Feature Transformation (Logistic)

🎯 Purpose¶

Use this card to decide when to apply transformations when working with logistic regression, Poisson, or negative binomial models. Focuses on skew handling, scale sensitivity, and model assumptions.

🔍 1. Trigger Logic by Feature Type¶

🔹 Numeric (Continuous)¶

Condition	Transformation
Right-skewed distribution (	skew	> 1)	✅ Log or Sqrt Transform
Wide magnitude spread	✅ StandardScaler or MinMaxScaler (esp. for regularized logistic)
Count-based exposure (e.g., `minutes`, `visits`)	✅ Log or Offset transform (Poisson/Negative Binomial)

🔹 Categorical¶

Condition	Transformation
Nominal (unordered)	✅ One-hot Encoding
Ordinal (known rank)	✅ Ordinal Encoding
High-cardinality	🔁 Grouping, embedding, or collapse (manual)

🧪 2. Model-Specific Cues¶

Model	Trigger	Action
Logistic Regression	Skewed numeric, regularization	Scale or log
Poisson Regression	Log-linear fit assumption	Log transform predictors + offset(optional)
Negative Binomial	Same as Poisson, handles overdispersion	Same transforms apply

🔁 3. Common Transform Functions¶

# Standard Scaling
from sklearn.preprocessing import StandardScaler
X_scaled = StandardScaler().fit_transform(X)
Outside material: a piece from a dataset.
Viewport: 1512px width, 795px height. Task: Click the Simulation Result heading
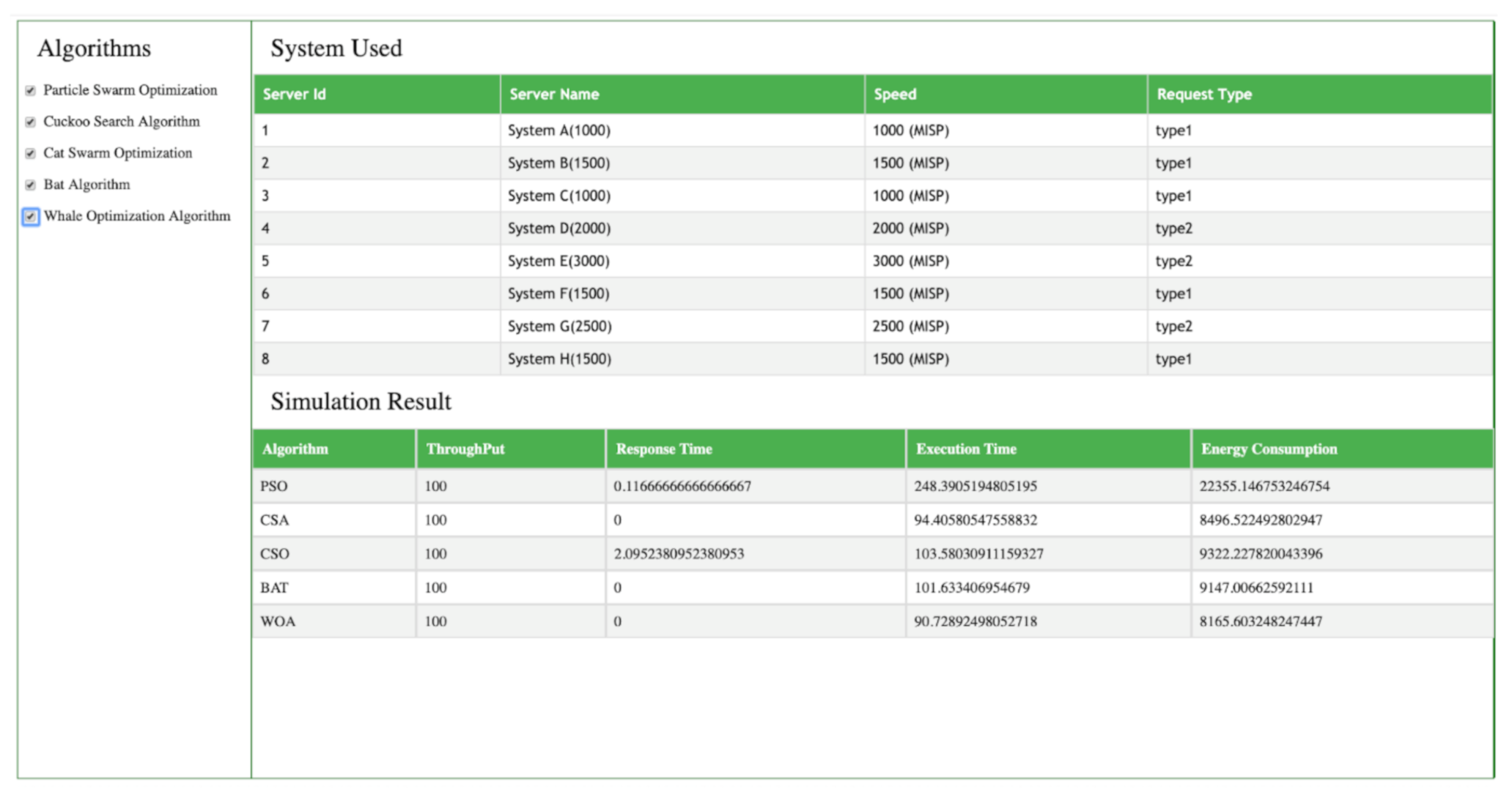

# Log transform for positive skewed count data
X['log_visits'] = np.log1p(X['visits'])

# One-hot encoding for categorical
X = pd.get_dummies(X, columns=['device_type'])

# Offset for Poisson
model = sm.GLM(y, X, family=sm.families.Poisson(), offset=np.log(X['exposure']))

✅ Checklist Before Modeling¶

[ ] Numeric features reviewed for skew or count-like structure
[ ] Categorical variables encoded correctly (one-hot or ordinal)
[ ] For Poisson/NB: offset column included (log of exposure)
[ ] Scaled if using regularized logistic (L1/L2)
[ ] Transforms documented and justified in EDA or notebook

💡 Tip¶

“When modeling probabilities or counts, log is your best friend — but only when used intentionally.”